At first glance, these results appear to be in disagreement with previous studies suggesting MMc enhances immune development, in particular T cell immunity (Balle et al., 2022; Kinder et al., 2017; Stelzer et al., 2021). Notably, MMc was reported to promote fetal CD8+ T cell expansion and immunity against viral infections (Stelzer et al., 2021), such that we expected to observe fewer and more immature T cells in our MMc-depleted samples. Surprisingly, not only did we not observe such phenomenon, instead, we noted an increased in marker expression related to activation in the naïve T cells. This apparent discrepancy may stem from different timings in the depletion of maternal cells between the studies. As such, maternal cells could be playing a prominent role in the maturation and expansion of the nascent immune system in utero (El Haddad et al., 2021), which would be balanced postnatally with a function in regulating cell-mediated immunity responses.

After birth, the neonatal immune system swiftly shifts to mature hematopoiesis and can mount fully developed reactions in some circumstances, while immune responses are generally reported as blunted (Adkins et al., 2004), raising questions about how this flexible responsiveness is regulated. We hypothesize a potential role of maternal cells in regulating the activation of T and NK cells in the pup, possibly to avoid broad reactivity against foreign and self-antigens and instead promote tolerance. Indeed, increased expression of NK cell activation markers could both predispose to and respond to allergen sensitization (Altman et al., 2018), and regulate the concomitant T cell activation upon allergen exposure (Gerberick et al., 1997; Wingett and Nielson, 2003). This proposition of maternal cells suppressing deleterious neonatal immune reactivity is corroborated by the observation of lower rates of asthma, partially caused by NK and T cell mediated hypersensitivity (Karimi and Forsythe, 2013; Rottem and Shoenfeld, 2003), in human infants carrying maternal cells (Thompson et al., 2013). On the other hand, disruption of this presumed tolerogenic function of MMc cells might lead to harmful consequences, such as alloimmune conflicts (Bastian et al., 1984; Müller et al., 2001) and loss of self-tolerance leading to autoimmune disorders (Irie et al., 2009; Muraji et al., 2009).

Despite these promising results, one should bear in mind the restriction of the immunophenotyping to cells from a single lymphoid organ − the spleen − at a single developmental timepoint. The extent of maternal cell depletion in our DT model needs to be assessed more comprehensively, and more lymphoid organs could be included. Being able to estimate the number MMc cells in the controls would be valuable considering their potential variability may hinder the observation of the immune effects of MMc depletion and to evaluate if differences in the amounts correlate with immune profiles. Further experiments investigating immune reactivity to foreign antigens of pups depleted of maternal cells are needed to confirm the proposed functional role of MMc in immune regulation.

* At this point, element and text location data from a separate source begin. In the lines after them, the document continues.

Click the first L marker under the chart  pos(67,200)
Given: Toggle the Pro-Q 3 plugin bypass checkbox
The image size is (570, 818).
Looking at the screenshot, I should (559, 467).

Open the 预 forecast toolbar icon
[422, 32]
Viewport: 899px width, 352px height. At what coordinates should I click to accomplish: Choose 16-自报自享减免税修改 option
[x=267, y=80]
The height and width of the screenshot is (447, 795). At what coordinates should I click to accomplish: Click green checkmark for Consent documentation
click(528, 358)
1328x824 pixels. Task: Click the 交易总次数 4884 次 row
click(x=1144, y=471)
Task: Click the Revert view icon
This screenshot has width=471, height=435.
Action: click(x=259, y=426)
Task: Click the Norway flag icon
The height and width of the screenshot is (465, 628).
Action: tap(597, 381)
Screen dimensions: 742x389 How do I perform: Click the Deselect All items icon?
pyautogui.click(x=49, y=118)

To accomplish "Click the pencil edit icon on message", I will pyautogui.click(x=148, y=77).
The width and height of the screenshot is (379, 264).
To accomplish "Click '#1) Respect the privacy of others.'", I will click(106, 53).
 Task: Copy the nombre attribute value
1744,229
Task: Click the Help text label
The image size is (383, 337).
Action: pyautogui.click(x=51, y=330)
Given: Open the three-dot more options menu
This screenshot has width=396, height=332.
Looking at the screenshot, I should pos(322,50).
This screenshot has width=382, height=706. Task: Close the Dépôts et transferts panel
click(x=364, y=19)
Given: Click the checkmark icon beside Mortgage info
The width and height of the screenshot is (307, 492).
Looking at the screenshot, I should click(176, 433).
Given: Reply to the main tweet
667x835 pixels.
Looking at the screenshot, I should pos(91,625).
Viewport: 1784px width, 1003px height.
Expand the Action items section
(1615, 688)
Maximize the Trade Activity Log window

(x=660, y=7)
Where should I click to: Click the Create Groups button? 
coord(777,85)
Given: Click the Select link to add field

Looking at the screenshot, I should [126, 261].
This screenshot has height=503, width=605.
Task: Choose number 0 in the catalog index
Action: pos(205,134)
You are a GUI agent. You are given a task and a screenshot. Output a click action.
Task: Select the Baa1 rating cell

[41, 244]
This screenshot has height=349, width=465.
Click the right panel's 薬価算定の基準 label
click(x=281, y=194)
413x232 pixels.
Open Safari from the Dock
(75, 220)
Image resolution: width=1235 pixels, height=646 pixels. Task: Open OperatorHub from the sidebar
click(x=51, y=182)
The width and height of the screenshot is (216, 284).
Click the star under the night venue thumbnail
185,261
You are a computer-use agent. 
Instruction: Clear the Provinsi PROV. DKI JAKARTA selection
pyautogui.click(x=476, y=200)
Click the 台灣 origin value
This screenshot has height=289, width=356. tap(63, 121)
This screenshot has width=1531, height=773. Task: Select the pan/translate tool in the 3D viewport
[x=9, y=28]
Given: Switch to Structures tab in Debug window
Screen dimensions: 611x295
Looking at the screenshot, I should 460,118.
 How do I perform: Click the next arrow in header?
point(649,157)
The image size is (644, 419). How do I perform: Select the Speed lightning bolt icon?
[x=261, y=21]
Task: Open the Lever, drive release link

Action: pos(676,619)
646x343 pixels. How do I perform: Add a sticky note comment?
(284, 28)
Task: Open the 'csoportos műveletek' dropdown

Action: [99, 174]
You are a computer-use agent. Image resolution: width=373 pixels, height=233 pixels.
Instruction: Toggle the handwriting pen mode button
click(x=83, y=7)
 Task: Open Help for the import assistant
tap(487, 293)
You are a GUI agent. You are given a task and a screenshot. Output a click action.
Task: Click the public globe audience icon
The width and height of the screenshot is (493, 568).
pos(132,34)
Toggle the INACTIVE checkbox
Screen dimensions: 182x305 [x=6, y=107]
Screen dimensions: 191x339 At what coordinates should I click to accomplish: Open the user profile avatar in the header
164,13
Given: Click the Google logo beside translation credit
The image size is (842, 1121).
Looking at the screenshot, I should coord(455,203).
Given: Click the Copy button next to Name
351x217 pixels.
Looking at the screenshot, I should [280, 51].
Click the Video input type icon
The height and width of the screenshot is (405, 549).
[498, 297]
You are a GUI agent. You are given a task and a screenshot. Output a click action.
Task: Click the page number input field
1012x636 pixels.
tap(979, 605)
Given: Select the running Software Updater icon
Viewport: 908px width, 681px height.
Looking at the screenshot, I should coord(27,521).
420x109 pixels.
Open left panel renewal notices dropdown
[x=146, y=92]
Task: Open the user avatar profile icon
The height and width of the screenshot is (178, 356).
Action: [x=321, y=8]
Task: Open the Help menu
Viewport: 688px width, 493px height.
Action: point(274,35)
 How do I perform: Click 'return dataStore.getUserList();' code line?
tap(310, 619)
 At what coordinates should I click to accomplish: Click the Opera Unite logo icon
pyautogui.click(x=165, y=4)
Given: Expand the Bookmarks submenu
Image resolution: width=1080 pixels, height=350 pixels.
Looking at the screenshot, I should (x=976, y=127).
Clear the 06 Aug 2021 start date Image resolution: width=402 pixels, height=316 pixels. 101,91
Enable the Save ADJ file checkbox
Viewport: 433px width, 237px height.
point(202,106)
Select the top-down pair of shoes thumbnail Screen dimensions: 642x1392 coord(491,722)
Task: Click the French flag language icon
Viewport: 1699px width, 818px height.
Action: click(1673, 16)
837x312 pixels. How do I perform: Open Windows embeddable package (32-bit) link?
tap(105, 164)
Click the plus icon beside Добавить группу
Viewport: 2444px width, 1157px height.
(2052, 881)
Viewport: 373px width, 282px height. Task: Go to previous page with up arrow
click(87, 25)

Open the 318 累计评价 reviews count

In summary, when depleting maternal cells in pups after birth, we observed increased expression of markers of activation and maturation in the splenic NK and T cells. Expanding presumed maternal cells’ role in fetal immune system maturation, we suggest that the postnatal functions of maternal cells may include the suppression of NK and T cells, responses. Questions remain whether this phenomenon can be translated to humans, considering the species’ distinct immune maturation timings, and if it could regulate infantile hypersensitivity reactions such as allergic asthma.

Mice

Mouse care and all experimental procedures were performed according to The University of Tokyo institutional guidelines and experiments approval was obtained from the Institutional Animal Care and Use Committee of The University of Tokyo. B6 (C57BL/6JJcl), Balb/c (BALB/cByJJcl), CAG-Cre [C57BL/6-Tg(CAG-cre)13Miya (Sakai and Miyazaki, 1997), strain number RBRC09807] and iDTR [C57BL/6-Gt(ROSA)26Sortm1(HBEGF)Awai/J (Buch et al., 2005), strain number 007900] Mus musculus were acquired from Nihon Clear Japan, RIKEN and The Jackson Laboratory, respectively. Diphtheria Toxin Receptor (DTR) heterozygous mice on the B6 background were obtained by mating iDTR males and CAG-Cre females and genotyping the pups for the absence of CAG-Cre (based on RBRC09807 genotyping protocol). Hybrid B6CF1 DTR(+/-) females were subsequently obtained by crossing B6 DTR females with Balb/c males and genotyping for the presence of DTR (based on JAX 007900 protocol).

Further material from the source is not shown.